[STATED EXERCISE]
Copy every one of the following rows verbatim, with no changes.

[MATERIAL FOR THIS TASK]
^^^^^^^^^^^^^^^^

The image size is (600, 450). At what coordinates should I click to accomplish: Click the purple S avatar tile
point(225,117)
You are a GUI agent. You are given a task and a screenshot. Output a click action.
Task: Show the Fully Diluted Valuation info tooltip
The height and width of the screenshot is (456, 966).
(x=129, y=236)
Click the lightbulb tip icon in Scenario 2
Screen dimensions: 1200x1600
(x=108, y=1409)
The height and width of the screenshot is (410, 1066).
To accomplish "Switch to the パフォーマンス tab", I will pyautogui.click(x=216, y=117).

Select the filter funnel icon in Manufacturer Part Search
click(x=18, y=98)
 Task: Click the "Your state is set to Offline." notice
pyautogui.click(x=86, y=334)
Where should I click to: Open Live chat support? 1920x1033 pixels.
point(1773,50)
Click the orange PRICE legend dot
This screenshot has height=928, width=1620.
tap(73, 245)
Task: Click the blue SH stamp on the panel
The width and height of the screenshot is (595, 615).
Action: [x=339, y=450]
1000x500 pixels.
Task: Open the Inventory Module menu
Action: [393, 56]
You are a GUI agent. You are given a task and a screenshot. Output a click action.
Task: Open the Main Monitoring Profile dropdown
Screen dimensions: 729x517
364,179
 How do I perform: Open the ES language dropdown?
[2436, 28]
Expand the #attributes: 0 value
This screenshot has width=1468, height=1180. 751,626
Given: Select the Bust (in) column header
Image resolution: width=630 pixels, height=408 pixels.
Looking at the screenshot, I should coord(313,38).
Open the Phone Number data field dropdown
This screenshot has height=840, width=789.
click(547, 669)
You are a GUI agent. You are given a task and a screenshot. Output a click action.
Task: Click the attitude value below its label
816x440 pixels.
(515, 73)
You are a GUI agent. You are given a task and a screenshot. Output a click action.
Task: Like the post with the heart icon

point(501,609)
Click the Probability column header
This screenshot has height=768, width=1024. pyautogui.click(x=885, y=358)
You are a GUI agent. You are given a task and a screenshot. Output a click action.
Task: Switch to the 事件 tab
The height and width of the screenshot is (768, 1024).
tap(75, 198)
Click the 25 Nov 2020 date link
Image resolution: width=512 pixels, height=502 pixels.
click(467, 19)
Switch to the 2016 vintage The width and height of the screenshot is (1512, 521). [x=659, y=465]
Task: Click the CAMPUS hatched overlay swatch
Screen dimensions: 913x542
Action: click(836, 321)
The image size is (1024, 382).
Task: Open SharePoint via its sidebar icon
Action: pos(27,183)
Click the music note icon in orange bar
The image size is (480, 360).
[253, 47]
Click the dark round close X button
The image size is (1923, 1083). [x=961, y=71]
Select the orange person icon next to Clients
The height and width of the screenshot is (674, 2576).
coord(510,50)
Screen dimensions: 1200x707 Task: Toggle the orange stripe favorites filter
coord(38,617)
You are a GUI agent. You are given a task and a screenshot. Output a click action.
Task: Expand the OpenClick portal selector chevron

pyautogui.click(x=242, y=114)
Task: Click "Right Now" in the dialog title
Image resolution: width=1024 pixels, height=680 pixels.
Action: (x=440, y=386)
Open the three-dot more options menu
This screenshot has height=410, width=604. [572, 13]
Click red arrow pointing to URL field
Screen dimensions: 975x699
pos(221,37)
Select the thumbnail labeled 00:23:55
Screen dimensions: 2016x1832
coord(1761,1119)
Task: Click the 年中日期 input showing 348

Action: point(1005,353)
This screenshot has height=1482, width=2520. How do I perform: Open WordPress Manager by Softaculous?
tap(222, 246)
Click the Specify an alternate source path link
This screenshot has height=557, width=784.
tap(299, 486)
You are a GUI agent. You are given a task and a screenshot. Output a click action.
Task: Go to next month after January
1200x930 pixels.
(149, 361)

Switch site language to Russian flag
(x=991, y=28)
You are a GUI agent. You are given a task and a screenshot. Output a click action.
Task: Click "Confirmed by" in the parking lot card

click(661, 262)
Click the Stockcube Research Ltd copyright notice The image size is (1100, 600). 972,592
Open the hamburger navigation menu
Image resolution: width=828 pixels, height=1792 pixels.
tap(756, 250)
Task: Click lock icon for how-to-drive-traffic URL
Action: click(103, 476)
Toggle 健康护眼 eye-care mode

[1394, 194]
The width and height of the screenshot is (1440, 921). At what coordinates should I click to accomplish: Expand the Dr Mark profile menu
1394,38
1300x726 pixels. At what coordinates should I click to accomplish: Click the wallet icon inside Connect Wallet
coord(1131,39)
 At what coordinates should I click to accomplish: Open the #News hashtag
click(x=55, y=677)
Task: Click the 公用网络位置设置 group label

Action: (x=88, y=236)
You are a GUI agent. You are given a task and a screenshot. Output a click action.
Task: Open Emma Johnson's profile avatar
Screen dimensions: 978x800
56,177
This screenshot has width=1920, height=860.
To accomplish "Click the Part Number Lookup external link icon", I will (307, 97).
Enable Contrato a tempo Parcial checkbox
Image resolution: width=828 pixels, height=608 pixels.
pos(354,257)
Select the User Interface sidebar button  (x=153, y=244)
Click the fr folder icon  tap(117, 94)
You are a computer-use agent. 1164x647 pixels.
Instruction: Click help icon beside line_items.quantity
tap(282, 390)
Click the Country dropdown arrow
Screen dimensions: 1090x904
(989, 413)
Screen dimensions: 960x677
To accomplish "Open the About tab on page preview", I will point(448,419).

^^^^^^^^^^^^^^^^

[TASK RESPONSE]
The image size is (600, 450). At what coordinates should I click to accomplish: Click the purple S avatar tile
point(225,117)
You are a GUI agent. You are given a task and a screenshot. Output a click action.
Task: Show the Fully Diluted Valuation info tooltip
The height and width of the screenshot is (456, 966).
(x=129, y=236)
Click the lightbulb tip icon in Scenario 2
Screen dimensions: 1200x1600
(x=108, y=1409)
The height and width of the screenshot is (410, 1066).
To accomplish "Switch to the パフォーマンス tab", I will pyautogui.click(x=216, y=117).

Select the filter funnel icon in Manufacturer Part Search
click(x=18, y=98)
 Task: Click the "Your state is set to Offline." notice
pyautogui.click(x=86, y=334)
Where should I click to: Open Live chat support? 1920x1033 pixels.
point(1773,50)
Click the orange PRICE legend dot
This screenshot has height=928, width=1620.
tap(73, 245)
Task: Click the blue SH stamp on the panel
The width and height of the screenshot is (595, 615).
Action: [x=339, y=450]
1000x500 pixels.
Task: Open the Inventory Module menu
Action: [393, 56]
You are a GUI agent. You are given a task and a screenshot. Output a click action.
Task: Open the Main Monitoring Profile dropdown
Screen dimensions: 729x517
364,179
 How do I perform: Open the ES language dropdown?
[2436, 28]
Expand the #attributes: 0 value
This screenshot has width=1468, height=1180. 751,626
Given: Select the Bust (in) column header
Image resolution: width=630 pixels, height=408 pixels.
Looking at the screenshot, I should coord(313,38).
Open the Phone Number data field dropdown
This screenshot has height=840, width=789.
click(547, 669)
You are a GUI agent. You are given a task and a screenshot. Output a click action.
Task: Click the attitude value below its label
816x440 pixels.
(515, 73)
You are a GUI agent. You are given a task and a screenshot. Output a click action.
Task: Like the post with the heart icon

point(501,609)
Click the Probability column header
This screenshot has height=768, width=1024. pyautogui.click(x=885, y=358)
You are a GUI agent. You are given a task and a screenshot. Output a click action.
Task: Switch to the 事件 tab
The height and width of the screenshot is (768, 1024).
tap(75, 198)
Click the 25 Nov 2020 date link
Image resolution: width=512 pixels, height=502 pixels.
click(467, 19)
Switch to the 2016 vintage The width and height of the screenshot is (1512, 521). [x=659, y=465]
Task: Click the CAMPUS hatched overlay swatch
Screen dimensions: 913x542
Action: click(836, 321)
The image size is (1024, 382).
Task: Open SharePoint via its sidebar icon
Action: pos(27,183)
Click the music note icon in orange bar
The image size is (480, 360).
[253, 47]
Click the dark round close X button
The image size is (1923, 1083). [x=961, y=71]
Select the orange person icon next to Clients
The height and width of the screenshot is (674, 2576).
coord(510,50)
Screen dimensions: 1200x707 Task: Toggle the orange stripe favorites filter
coord(38,617)
You are a GUI agent. You are given a task and a screenshot. Output a click action.
Task: Expand the OpenClick portal selector chevron

pyautogui.click(x=242, y=114)
Task: Click "Right Now" in the dialog title
Image resolution: width=1024 pixels, height=680 pixels.
Action: (x=440, y=386)
Open the three-dot more options menu
This screenshot has height=410, width=604. [572, 13]
Click red arrow pointing to URL field
Screen dimensions: 975x699
pos(221,37)
Select the thumbnail labeled 00:23:55
Screen dimensions: 2016x1832
coord(1761,1119)
Task: Click the 年中日期 input showing 348

Action: point(1005,353)
This screenshot has height=1482, width=2520. How do I perform: Open WordPress Manager by Softaculous?
tap(222, 246)
Click the Specify an alternate source path link
This screenshot has height=557, width=784.
tap(299, 486)
You are a GUI agent. You are given a task and a screenshot. Output a click action.
Task: Go to next month after January
1200x930 pixels.
(149, 361)

Switch site language to Russian flag
(x=991, y=28)
You are a GUI agent. You are given a task and a screenshot. Output a click action.
Task: Click "Confirmed by" in the parking lot card

click(661, 262)
Click the Stockcube Research Ltd copyright notice The image size is (1100, 600). 972,592
Open the hamburger navigation menu
Image resolution: width=828 pixels, height=1792 pixels.
tap(756, 250)
Task: Click lock icon for how-to-drive-traffic URL
Action: click(103, 476)
Toggle 健康护眼 eye-care mode

[1394, 194]
The width and height of the screenshot is (1440, 921). At what coordinates should I click to accomplish: Expand the Dr Mark profile menu
1394,38
1300x726 pixels. At what coordinates should I click to accomplish: Click the wallet icon inside Connect Wallet
coord(1131,39)
 At what coordinates should I click to accomplish: Open the #News hashtag
click(x=55, y=677)
Task: Click the 公用网络位置设置 group label

Action: (x=88, y=236)
You are a GUI agent. You are given a task and a screenshot. Output a click action.
Task: Open Emma Johnson's profile avatar
Screen dimensions: 978x800
56,177
This screenshot has width=1920, height=860.
To accomplish "Click the Part Number Lookup external link icon", I will (307, 97).
Enable Contrato a tempo Parcial checkbox
Image resolution: width=828 pixels, height=608 pixels.
pos(354,257)
Select the User Interface sidebar button  (x=153, y=244)
Click the fr folder icon  tap(117, 94)
You are a computer-use agent. 1164x647 pixels.
Instruction: Click help icon beside line_items.quantity
tap(282, 390)
Click the Country dropdown arrow
Screen dimensions: 1090x904
(989, 413)
Screen dimensions: 960x677
To accomplish "Open the About tab on page preview", I will point(448,419).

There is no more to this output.